An Introduction to Vitrual Reality, Pyschoacoustics and the demand on Audio
The push for compelling VR experiences is a current trend in the video game industry, and the demand for Audio is crucial for creating a persuasive VR experience. As the key role that audio cues play in our sense of being are presented in an actual, physical space. In the real world, Humans rely on psychoacoustics to localise sounds in three- dimensions.
‘For a long time, game audio has sought to accurately represent real world sound to support the truth or reality of the experience. To do this, games developers need some understanding of the physics of sound in the real world’ Stevens Raybould 2011
Localisation vs Spatialisation
The key components of localisation are direction and distance from the sound source, but many other factors exist such as timing, phase level, Impression of loudness, echo density, spaciousness, depth and size, motion and mobillity. How a sound source’s relation to its sonic environment, physical and psychoacoustical characterisation of the space (ie are the surfaces “dry ,“hard”,“soft” etc) refers to its Spatialisation. Spatialisation (has two possible meanings): a) the shaping of how a sound sources appears in a given space. b) creating the sonic environment in which sound sources reside.
None of these aspects are trivial or one-dimensional; so replication of these sounds in a tree-dimensional space needs high level conceptualisation or controls in order to create convincing impression of ‘space’. Virtual acoustics is a research field that aims to simulate sound propagation by borrowing notions from physics and graphics. Indeed, to gain more realistic simulations that can carry spatial information, we need to take another look at how sound propagates in an enclosed space and how we can simulate it.
As sound emanates from a source and travels through matter in waves. Your ears receive the sound directly (dry) or indirectly (wet) after it has passed through, or bounced off of various materials it comes into contact with. Typically you’d receive both of these types of sound and this gives you important information about the environment you are in. Stevens Raybould 2011
In figure 01 below you can see how a sound changes over time you can calculate the direction of sound reflections based on the position of various walls. If the position of a sound source and a listener is known, ray-based methods allow us to interactively position a sound, both in space and in time. To simulate the distance traveled by a sound, a delay is introduced based on the speed of sound in air.

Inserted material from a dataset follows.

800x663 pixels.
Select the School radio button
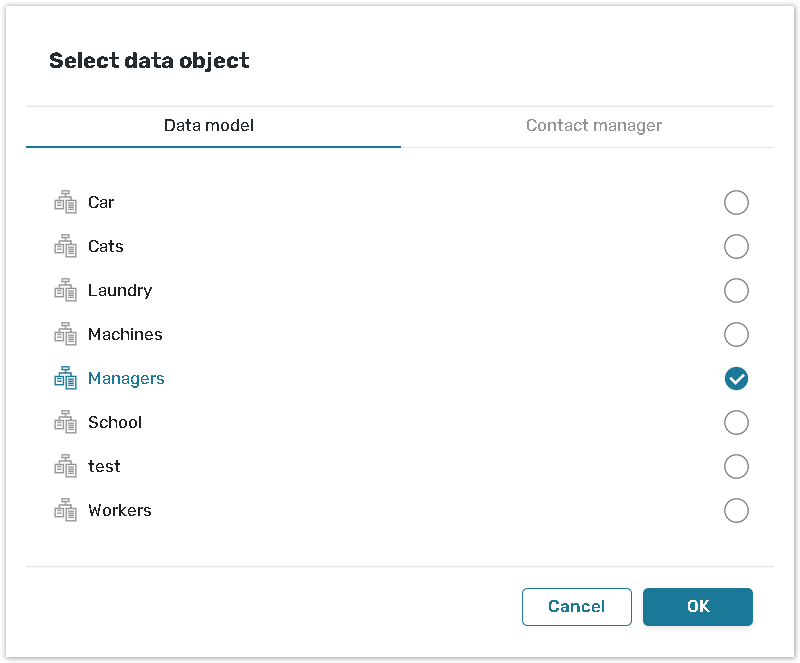point(736,423)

The above illustration shows just how complex these reflections can get and is only showing paths based on one fixed position from the sound source to the listener. Now Imagine, if this was a game scenario in VR. Due to player autonomy the player is going to want to move around the room, thus making the propagation of the reflections being heard from a different path or perspective depending on what point the player is at in the room. With this in mind, the role of positional and ‘3D’ audio is much bigger in VR. In most 3D games, environmental soundscapes tend to consist of positional 3D sounds that are placed at specific points in the world
As sound designers, we have established how humans place sounds in the world and, more importantly, how we can fool people into thinking that a sound is coming from a particular point in space, we need to examine how we must change our approach to sound design to support spatialization in VR applications. It must also allow for head movement to ensure that sound sources move realistically relative to the player.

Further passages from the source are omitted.